*Work order*
Only the lines from the one with "Screen dimensions: 680x533" through the last line of the material below belong in the answer, copied exactly and without pictures.

*Given information*
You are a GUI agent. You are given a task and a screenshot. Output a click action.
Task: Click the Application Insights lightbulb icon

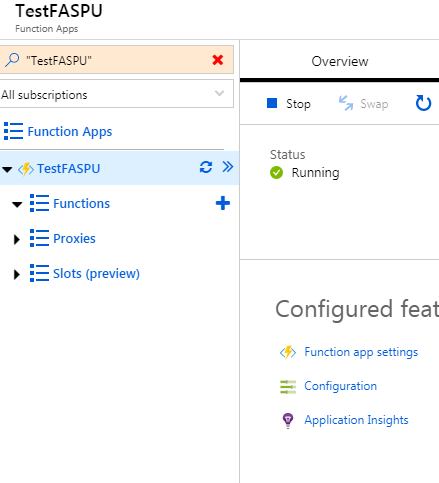(288, 420)
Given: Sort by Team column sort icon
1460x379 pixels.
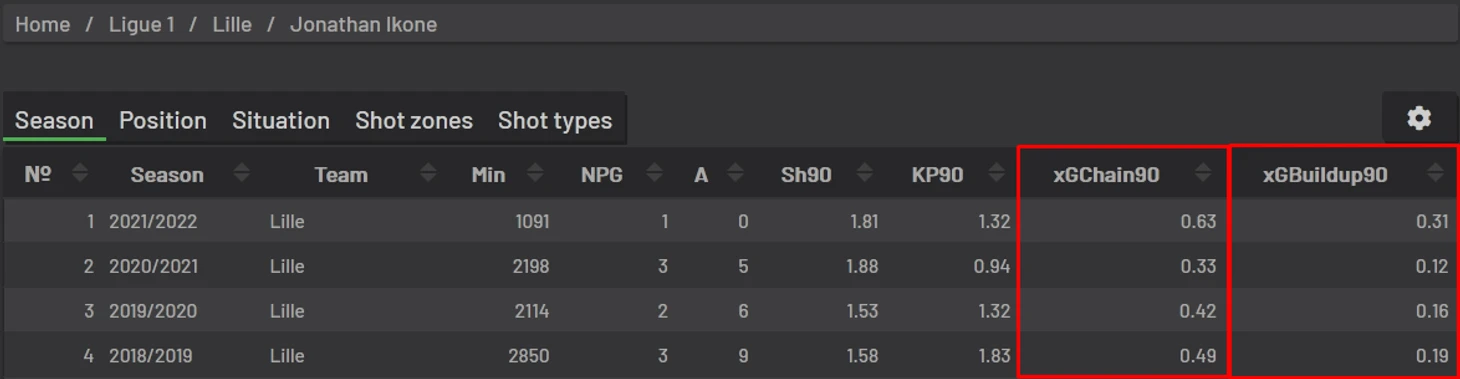Looking at the screenshot, I should (428, 174).
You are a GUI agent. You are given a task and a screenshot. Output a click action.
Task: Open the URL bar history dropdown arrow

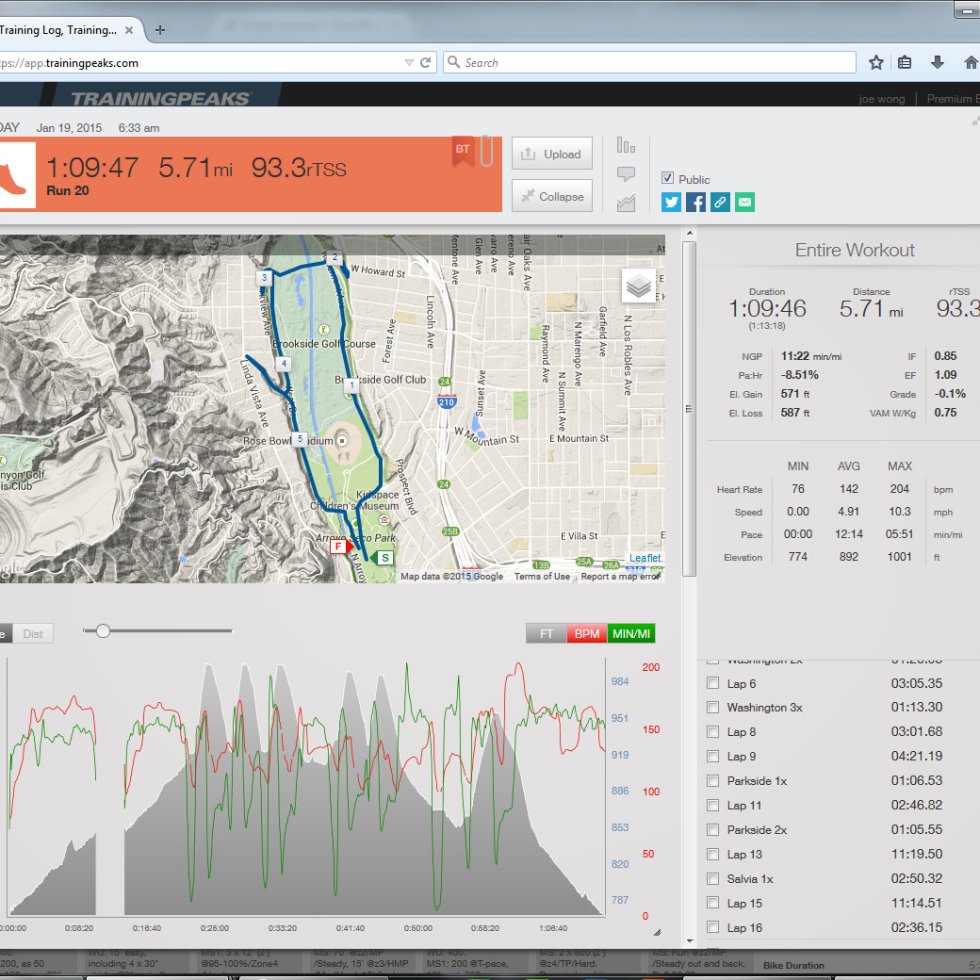click(x=408, y=62)

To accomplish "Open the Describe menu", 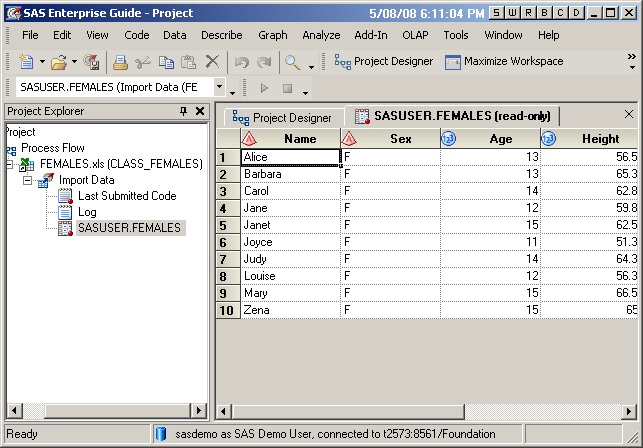I will pyautogui.click(x=221, y=35).
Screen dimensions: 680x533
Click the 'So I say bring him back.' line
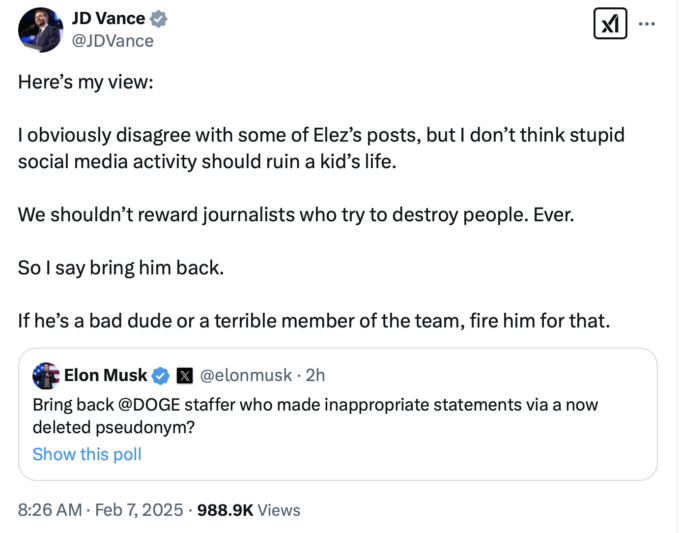tap(121, 268)
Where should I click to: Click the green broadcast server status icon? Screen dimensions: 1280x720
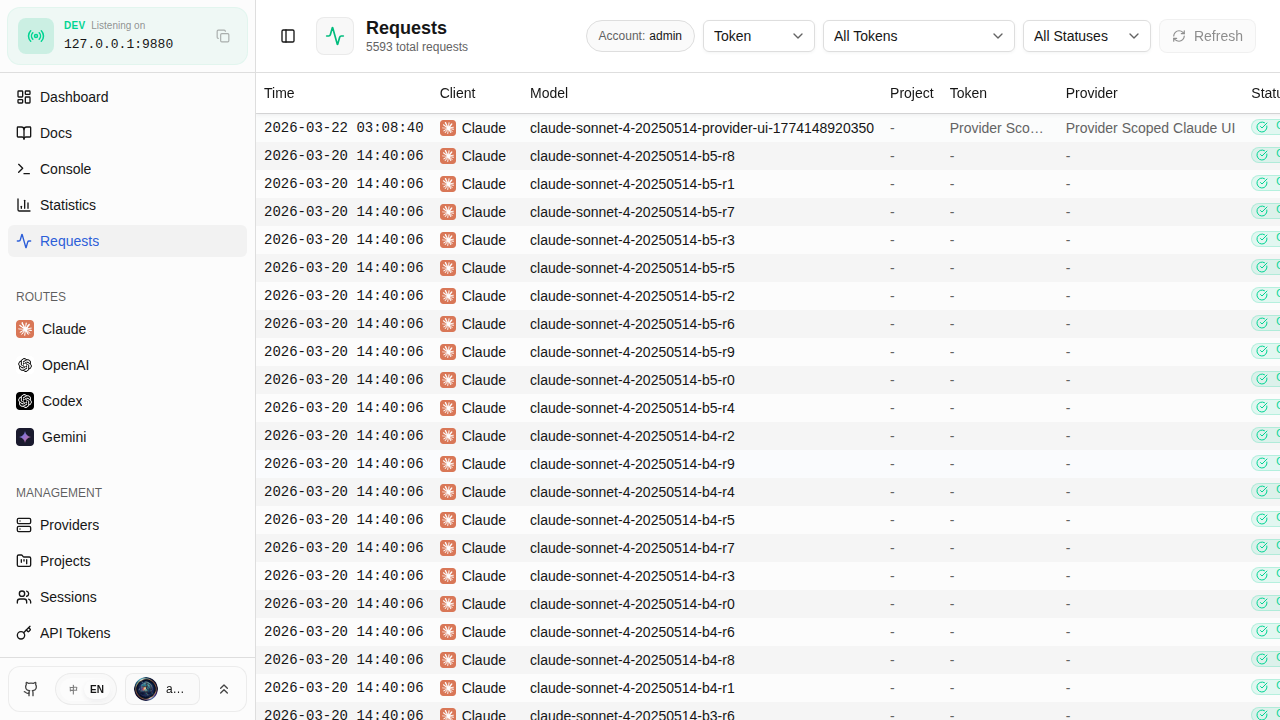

*Solution to this task*
Screen dimensions: 680x533
Click the 'So I say bring him back.' line
tap(121, 268)
Where should I click to: Click the green broadcast server status icon? Screen dimensions: 1280x720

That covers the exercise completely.